Scientists Are Using Lasers To Control Lightning Strikes

A group of scientists have successfully steered lightning bolts with a laser for the first time in history.

The experiment occurred on top of the Swiss Mountains during a heavy thunderstorm last year.

Scientists accomplished the feat by firing rapid laser pulses at a group of thunderclouds for over six hours.

Instruments recording the laser’s blasts were able to detect four lightning bolts being deflected from its course.

The Guardian reported the science behind the experiment:

The laser diverts lightning bolts by creating an easier path for the electrical discharge to flow down. When laser pulses are fired into the sky, a change in the refractive index of the air makes them shrink and become so intense that they ionise air molecules around them.

This leads to a long chain of what the researchers call filaments in the sky, where air molecules rapidly heat up and race away at supersonic speeds, leaving a channel of low density, ionised air.
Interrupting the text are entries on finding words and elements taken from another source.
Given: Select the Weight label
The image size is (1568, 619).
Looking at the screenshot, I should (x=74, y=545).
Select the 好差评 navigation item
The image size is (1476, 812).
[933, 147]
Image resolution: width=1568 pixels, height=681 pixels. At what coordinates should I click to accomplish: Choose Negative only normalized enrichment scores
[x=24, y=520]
These channels, which last for milliseconds, are more electrically conductive than the surrounding air, and so form an easier path for the lightning to follow.
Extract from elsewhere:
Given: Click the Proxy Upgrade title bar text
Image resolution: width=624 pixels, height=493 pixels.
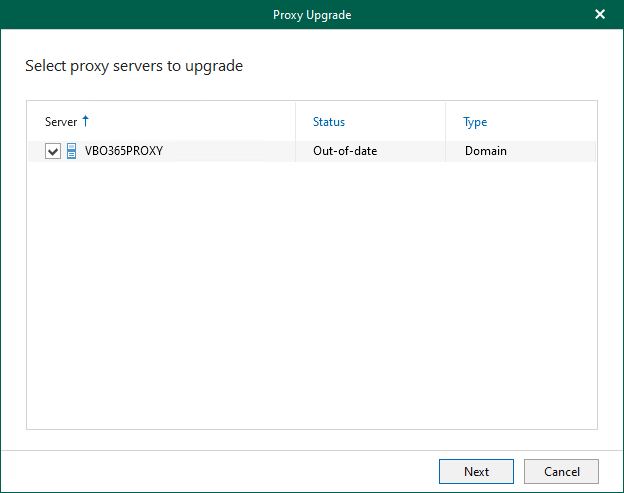Looking at the screenshot, I should click(312, 15).
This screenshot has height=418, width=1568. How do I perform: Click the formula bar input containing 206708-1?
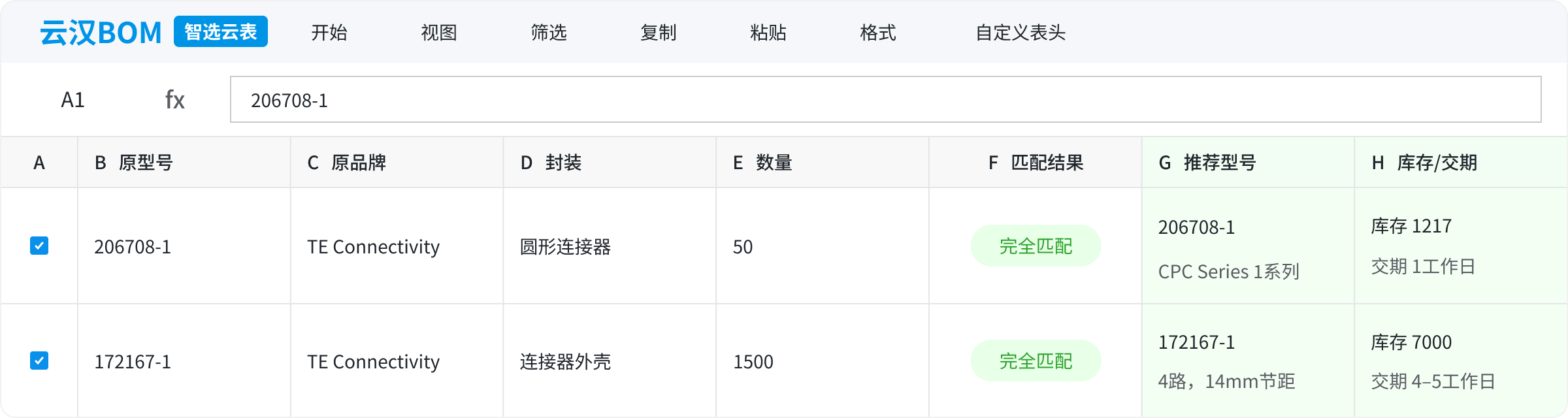pos(886,99)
Although, the new feat could help prevent forest fires or tall buildings from being struck, many believe the newfound ability to steer lightning bolts will be used for ill will.

Throughout history, weather manipulation has been used as a war tactic.

Back during the Vietnam War, the CIA launched Operation Popeye which was a seed clouding operation that caused monsoon rain to hit the Ho Chi Minh Trail which resulted in damaged crops and major mudslides.